◆ Task to complete: The entries below contain a stretch that opens with the line containing "Task: Open Help for this dialog" and closes with the line containing "Viewport: 655px width, 426px height."; set down that stretch exactly, both ends included, and nothing else.

◆ Input records:
• • • • • • •

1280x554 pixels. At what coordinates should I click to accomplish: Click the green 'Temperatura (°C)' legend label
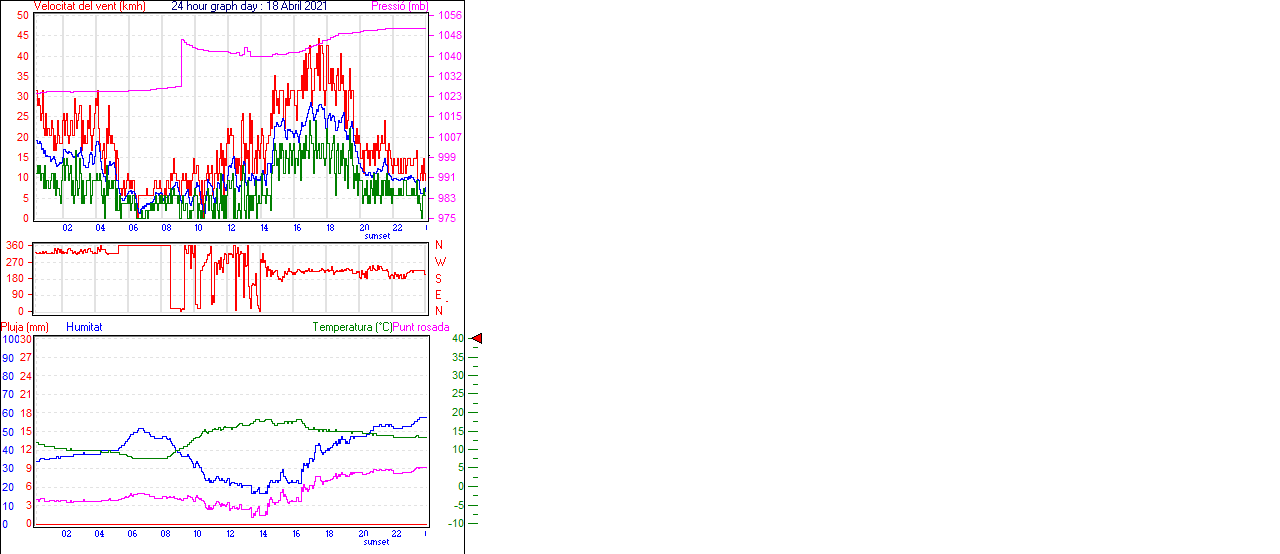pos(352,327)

• • • • • • •

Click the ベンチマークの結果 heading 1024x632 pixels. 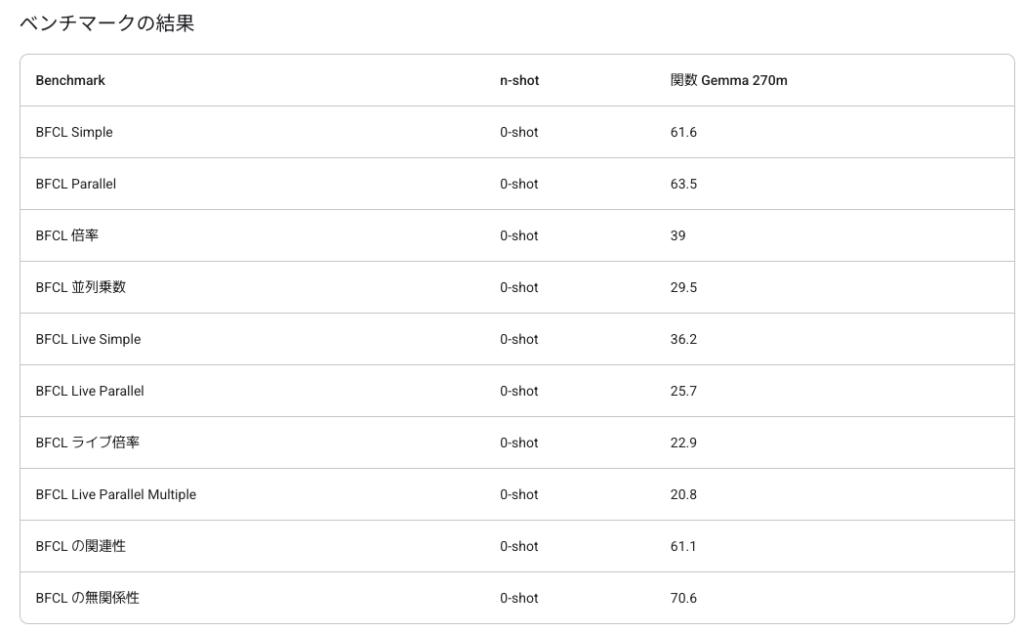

• • • • • • •

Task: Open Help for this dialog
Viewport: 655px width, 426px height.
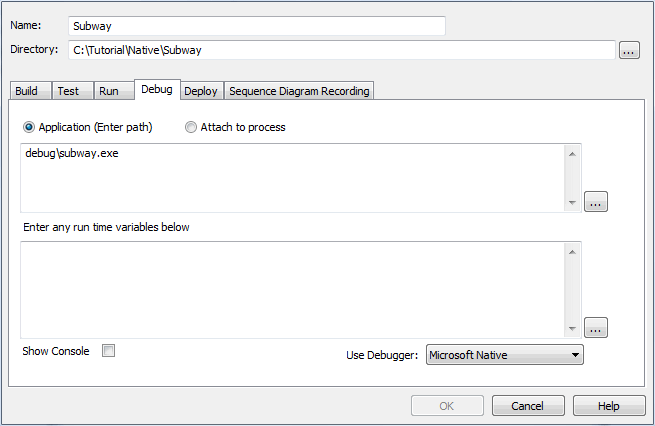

• • • • • • •

◆ Output for this exercise:
Task: Open Help for this dialog
Viewport: 655px width, 426px height.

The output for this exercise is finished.